Vacinação. Divulgação / Prefeitura do Rio

Iniciei esse texto pensando em propor uma reflexão sobre a série Pose, que traz em um de seus episódios duas personagens contemplando um cemitério de covas anônimas de vítimas da epidemia de HIV/Aids, muitas destas vítimas invisibilizadas pelo estado constituíam afetos dos protagonistas da história. Vi-me na tentativa de repetir um lugar comum de transformar luto em luta. É bonito como palavra de ordem, mas como realmente colocar em prática exatamente agora? E como fazê-lo aqui sem assumir apenas um tom imperativo e vazio? Na série, assim como na epidemia de Aids, a mobilização foi a alternativa para não morrer em silêncio. Proteger os seus, recuperar a noção de comunidade, que também remete às sociedades de ajuda mútua dos princípios do movimento operário.


Queria que fosse possível reconstruir palavras de ordem que nos dessem força diante do caos. Uma das frases principais da série Pose é “a categoria é viva”. Lembrar a importância da vida foi uma das principais estratégias políticas no enfrentamento da Aids. Recuperar a importância de estar vivo mesmo que a negligência nos queira mortos. Pensar que ainda estamos vivos, mesmo que visualizar a vida em seu sentido pleno pareça cada vez mais difícil... No contexto da Aids, a mobilização coletiva foi uma saída viável para cobrar respostas públicas, mas a pauperização e interiorização da doença em muito contribuíram para que ela saísse da pauta do dia e continuasse matando. Hoje essa mobilização nos parece cada vez mais difícil. Será que o neoliberalismo já nos fragmentou a ponto de não ser viável retomarmos a ação coletiva?

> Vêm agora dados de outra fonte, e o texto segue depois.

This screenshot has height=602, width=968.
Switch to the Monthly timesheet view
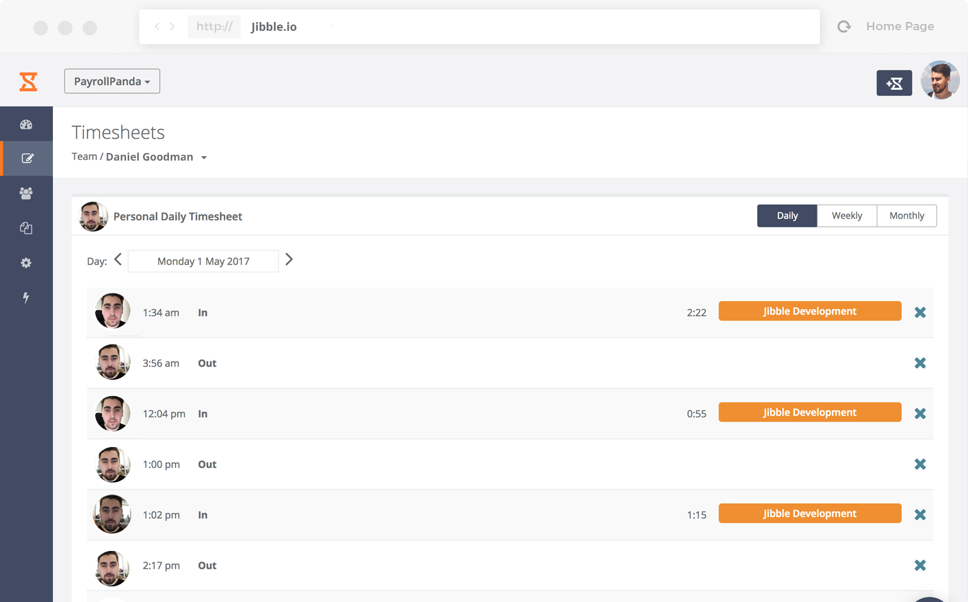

Algumas das leituras que têm me acompanhado nesses tempos trágicos têm sido aquelas que tratam de outros apocalipses, como a narrativa que Chimamanda Adichie fez da guerra civil nigeriana em Meio sol amarelo, os depoimentos que Svetlana Aleksiévitch colheu com os sobreviventes do acidente nuclear da Bielorrússia em Vozes de Tchernóbil ou a história que Isabel Allende nos conta sobre o golpe militar no Chile em A casa dos espíritos. O elemento em comum que encontro em todos eles é o de que, diante do inacreditável, só nos resta recuperar o que acreditamos ser humanidade.


Aí vale a ressalva de Ailton Krenak em Ideias para adiar o fim do mundo: o que a matriz europeia de pensamento nos vendeu como humanidade não tem nada a ver com ela e o humano só pode existir se rompermos com a falsa ideia de universalidade.


O que isso quer dizer na prática? Não sei. Para mim tem sido fazer o possível para diminuir o sofrimento de quem me cerca enquanto tento aprender como fazer mais. Manter o aspecto reflexivo que nos é inerente sem achar que as respostas serão teóricas. Ampliar redes, agir com as redes que temos para combater simultaneamente a fome, o vírus, a desinformação. E para você?


 

Referências


ADICHIE, Chimamanda Ngozi. Meio sol amarelo. São Paulo: Companhia das Letras, 2008.


ALEKSIÉVITCH, Svetlana. Vozes de Tchernóbil. São Paulo: Companhia das Letras, 2016.


ALLENDE, Isabel. A casa dos espíritos. Rio de Janeiro: Bertrand Brasil, 2020.


ARAÚJO NETO, Luiz Alves. A notificação de doenças no Brasil: um problema histórico. Boletim Eletrônico da Sociedade Brasileira de História da Ciência. Número 24 - Junho 2020. Disponível em: SBPC. Acesso em 24/03/2021.


CAMUS, Albert. A peste. São Paulo: Círculo do Livro, 1987.


KRENAK, Ailton. Ideias para adiar o fim do mundo. São Paulo: Companhia das Letras, 2019.


ROSENBERG, Charles. Explaining Epidemics. Cambridge: Cambridge University Press, 1992.